Le royaume de Koko
L’un des premiers mots que Koko a utilisé pour se décrire elle-même était « reine ». La femelle gorille n’était âgée que de quelques années lorsqu’elle a fait le signe pour la première fois, laissant traîner sa patte en diagonale sur sa poitrine, comme pour tracer une écharpe royale.
« C’était un signe que nous n’avions presque jamais utilisés ! » se souvient l’éthologue Francine Patterson en riant. C’est elle qui prend soin de Koko depuis le départ. « Koko sait qu’elle est spéciale, au vu de toute l’attention que lui portent les professeurs, l’équipe qui l’entoure et les médias. » La célébrité du primate est due à son extraordinaire aptitude au langage. Au cours des 43 dernières années, depuis que Patterson a commencé à enseigner à Koko à l’âge de un an, le gorille a appris plus de mille mots d’une version légèrement modifiée de la langue des signes américaine – un vocabulaire comparable à celui d’un enfant humain de trois ans.

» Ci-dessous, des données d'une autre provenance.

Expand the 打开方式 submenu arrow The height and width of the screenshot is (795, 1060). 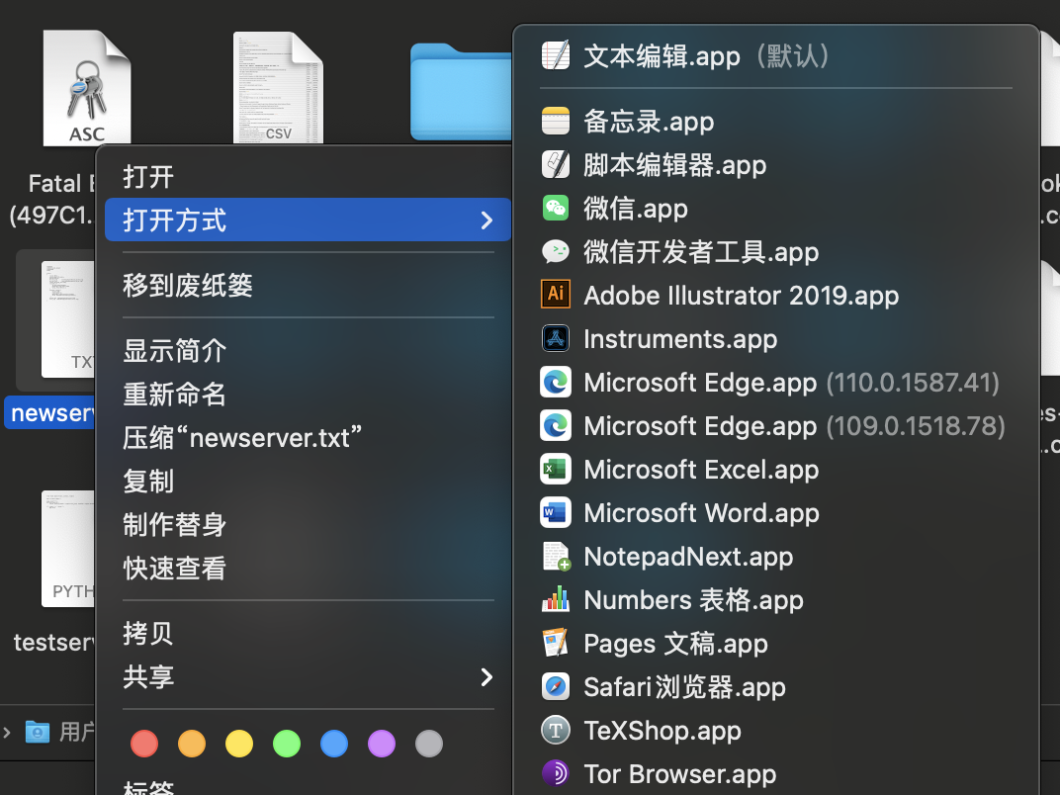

Au cours des années, il y a eu de nombreuses tentatives d’enseigner des langages humains à des animaux, mais aucune n’a rencontré le même succès que Patterson avec Koko. Si Koko est une reine, alors son royaume est un centre de recherche tentaculaire perché sur les montagnes qui se dressent à l’extérieur de Santa Cruz, en Californie. C’est là-bas, sous une canopée de magnifiques séquoias, que je rencontre l’assistante de recherche Lisa Holliday. « Vous avez choisi le bon jour pour venir », me dit-elle en souriant. « Koko est de bonne humeur. Elle a joué à la cuillère toute la matinée ! C’est quand elle prend la cuillère et qu’elle part en courant pour que vous ne puissiez pas lui donner une autre bouchée. C’est une fille active. Elle a toujours ses poupées auprès d’elle, et tous les après-midis, ses chatons – ou ses enfants, comme nous avons l’habitude de dire. » Nous nous promenons ensuite sur une piste sinueuse et tachetée de soleil, qui monte jusqu’au chalet où Patterson s’occupe de préparer pour Koko un repas de noix et de pommes coupées en dés. Les deux petits chats du gorille font la sieste dans une caisse à ses pieds. Nous irons bientôt servir le repas à Koko ensemble, mais tout d’abord j’ai des questions à poser à la chercheuse de 68 ans. Je veux en apprendre davantage sur la tâche qu’elle accomplit ici, et sur l’existence de nos plus proches cousins.
Mille signes
Roc Morin : Quel souvenir gardez-vous du jour où vous avez rencontré Koko ? Francine Patterson : À cette époque, elle était exposée dans un zoo pour enfants. Il y avait une immense fenêtre à travers laquelle on pouvait la voir. Elle était sacrément énergique, très joueuse et curieuse. Mais elle était aussi un peu inquiète. Elle avait une couverture qu’elle emportait avec elle à chaque fois qu’elle découvrait un nouvel espace.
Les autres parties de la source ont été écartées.